Quelques hôpitaux, à l’instar de l’hôpital de base de Makélékélé, possèdent des annexes du CNTS. Des produits sanguins y sont stockés, mais généralement en nombre insuffisant. L’observation vient des demandes renvoyées au CHU le plus souvent où les différents types de produits sanguins sont disponibles. Mais, entre le temps d’atteindre le centre hospitalier et la livraison, plusieurs malades succombent par hémorragie. Même si les données fiables sur ce type de décès ne sont pas publiées, il est évident que de nombreuses personnes meurent chaque jour  par manque de sang.  Les femmes sont en tête des décès en raison de plusieurs hémorragies causées par des grossesses mal suivies ou dans le cadre des soins obstétricaux d’urgence.

D'après les estimations, sur 100.000 naissances au Congo, 420 femmes sont mortes en 2013, pour cause d’hémorragie de la  délivrance. Selon l’OMS, chaque jour, près de 800 femmes meurent de complications de la grossesse ou de l’accouchement. C’est pour cette raison d’ailleurs que l’organisation encourage les pays à élaborer un plan d’activité mettant l’accent sur l’importance d’un accès rapide à du sang et à des produits sanguins sécurisés pour prévenir les décès maternels.

Un hôpital, un centre de transfusion sanguine

Les centres de transfusion sanguine doivent être partout. Ils ont la mission d’approvisionner les hôpitaux régulièrement en sang sécurisé, fiable, pour améliorer la santé. Cette année, par exemple, dans le souci d’étendre le réseau de Pointe-Noire, un centre de transfusion sanguine a été réhabilité à l’hôpital de base de Loandjili, après 5 ans de fermeture. Une opération saluée et qui doit se poursuivre vers les autres arrondissements où il y a des hôpitaux qui ont également les mêmes besoins. 

La transfusion sanguine, si elle est accessible et partout, permettrait de sauver des vies et surtout la quasi-totalité des femmes qui saignent.
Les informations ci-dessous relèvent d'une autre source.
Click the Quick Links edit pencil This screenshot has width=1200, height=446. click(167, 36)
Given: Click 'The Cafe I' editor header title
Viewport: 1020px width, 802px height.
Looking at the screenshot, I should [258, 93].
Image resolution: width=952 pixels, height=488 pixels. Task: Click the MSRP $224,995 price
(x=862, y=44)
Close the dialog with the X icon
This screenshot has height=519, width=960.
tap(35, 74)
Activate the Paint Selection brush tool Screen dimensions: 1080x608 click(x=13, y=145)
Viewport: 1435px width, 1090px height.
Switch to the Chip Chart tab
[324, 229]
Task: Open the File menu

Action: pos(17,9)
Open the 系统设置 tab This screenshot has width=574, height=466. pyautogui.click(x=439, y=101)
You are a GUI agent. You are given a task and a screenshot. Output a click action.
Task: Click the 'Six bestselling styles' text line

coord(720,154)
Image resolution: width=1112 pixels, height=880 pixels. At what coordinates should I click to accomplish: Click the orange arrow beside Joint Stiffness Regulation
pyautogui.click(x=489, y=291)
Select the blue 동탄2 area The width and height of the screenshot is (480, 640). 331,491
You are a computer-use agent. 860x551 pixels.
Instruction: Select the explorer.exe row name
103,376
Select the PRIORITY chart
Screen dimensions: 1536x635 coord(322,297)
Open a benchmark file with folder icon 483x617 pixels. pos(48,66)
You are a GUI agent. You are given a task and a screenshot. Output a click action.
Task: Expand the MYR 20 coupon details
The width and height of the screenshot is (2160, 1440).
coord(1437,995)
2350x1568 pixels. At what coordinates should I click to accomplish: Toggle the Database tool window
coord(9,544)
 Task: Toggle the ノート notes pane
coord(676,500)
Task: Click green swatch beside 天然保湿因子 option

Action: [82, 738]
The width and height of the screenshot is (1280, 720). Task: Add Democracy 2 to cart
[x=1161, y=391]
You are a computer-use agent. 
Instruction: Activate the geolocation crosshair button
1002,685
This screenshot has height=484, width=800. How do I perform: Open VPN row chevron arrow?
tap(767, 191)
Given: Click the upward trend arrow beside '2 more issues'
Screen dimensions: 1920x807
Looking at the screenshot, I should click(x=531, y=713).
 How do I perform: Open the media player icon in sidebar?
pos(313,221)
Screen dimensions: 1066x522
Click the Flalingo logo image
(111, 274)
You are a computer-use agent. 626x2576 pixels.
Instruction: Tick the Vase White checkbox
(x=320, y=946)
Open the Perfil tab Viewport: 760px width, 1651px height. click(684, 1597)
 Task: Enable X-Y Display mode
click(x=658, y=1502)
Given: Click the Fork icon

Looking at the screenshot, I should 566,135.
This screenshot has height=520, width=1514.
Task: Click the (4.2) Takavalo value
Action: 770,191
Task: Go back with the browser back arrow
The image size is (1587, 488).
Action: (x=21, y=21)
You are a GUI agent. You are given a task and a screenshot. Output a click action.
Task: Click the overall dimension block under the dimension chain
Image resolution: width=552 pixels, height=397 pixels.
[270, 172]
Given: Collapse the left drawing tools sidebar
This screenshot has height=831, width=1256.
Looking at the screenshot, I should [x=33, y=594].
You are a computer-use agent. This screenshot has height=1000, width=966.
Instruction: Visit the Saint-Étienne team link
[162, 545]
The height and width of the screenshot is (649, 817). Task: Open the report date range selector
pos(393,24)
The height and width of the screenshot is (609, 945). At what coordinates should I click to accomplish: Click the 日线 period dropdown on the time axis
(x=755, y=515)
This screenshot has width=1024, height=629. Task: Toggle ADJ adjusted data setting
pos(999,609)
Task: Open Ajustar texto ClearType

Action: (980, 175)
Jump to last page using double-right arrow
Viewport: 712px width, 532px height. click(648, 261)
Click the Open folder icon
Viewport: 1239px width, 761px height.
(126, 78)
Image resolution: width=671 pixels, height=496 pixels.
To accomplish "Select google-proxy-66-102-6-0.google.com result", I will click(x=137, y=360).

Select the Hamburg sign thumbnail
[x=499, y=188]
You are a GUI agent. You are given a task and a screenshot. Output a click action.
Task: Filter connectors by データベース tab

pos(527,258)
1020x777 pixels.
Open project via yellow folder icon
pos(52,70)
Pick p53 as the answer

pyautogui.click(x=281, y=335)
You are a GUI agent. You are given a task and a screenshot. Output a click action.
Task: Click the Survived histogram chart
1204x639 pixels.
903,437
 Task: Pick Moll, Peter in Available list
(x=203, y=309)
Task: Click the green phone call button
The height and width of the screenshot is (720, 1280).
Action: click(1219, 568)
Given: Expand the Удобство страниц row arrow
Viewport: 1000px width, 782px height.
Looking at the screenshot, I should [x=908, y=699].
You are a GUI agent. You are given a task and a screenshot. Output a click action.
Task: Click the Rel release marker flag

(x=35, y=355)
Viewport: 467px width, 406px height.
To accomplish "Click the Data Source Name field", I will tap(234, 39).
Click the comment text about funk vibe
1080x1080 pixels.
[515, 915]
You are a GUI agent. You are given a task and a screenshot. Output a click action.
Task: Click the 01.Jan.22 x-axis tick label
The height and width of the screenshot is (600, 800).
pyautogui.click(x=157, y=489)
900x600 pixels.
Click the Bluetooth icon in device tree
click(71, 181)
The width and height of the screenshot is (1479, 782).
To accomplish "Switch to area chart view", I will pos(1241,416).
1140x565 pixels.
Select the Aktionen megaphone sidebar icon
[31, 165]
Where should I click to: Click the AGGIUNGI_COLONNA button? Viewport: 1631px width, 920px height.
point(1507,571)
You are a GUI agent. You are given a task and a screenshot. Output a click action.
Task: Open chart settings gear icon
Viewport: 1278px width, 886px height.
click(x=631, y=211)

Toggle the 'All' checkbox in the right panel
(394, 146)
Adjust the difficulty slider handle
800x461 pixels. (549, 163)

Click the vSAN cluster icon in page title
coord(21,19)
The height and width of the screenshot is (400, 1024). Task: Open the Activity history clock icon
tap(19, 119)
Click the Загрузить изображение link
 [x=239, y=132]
Selon une étude publiée en mars dernier par un spécialiste français de gynécologie obstétrique, pour un hôpital de référence qui draine une population d’un million d’habitants et qui ne dispose pas de banque de sang, 50 000 femmes sont enceintes chaque année.

« Avec un ratio de mortalité maternelle de 600 décès pour 100 000 naissances, comme c'est par exemple le cas en Guinée, 300 femmes meurent chaque année de complications liées à la grossesse ou à l'accouchement, dont 100 suite à une hémorragie. Si ces 100 femmes avaient accès à l’hôpital de référence et que cet hôpital était doté d'une banque de sang, elles seraient sauvées », relève l’étude.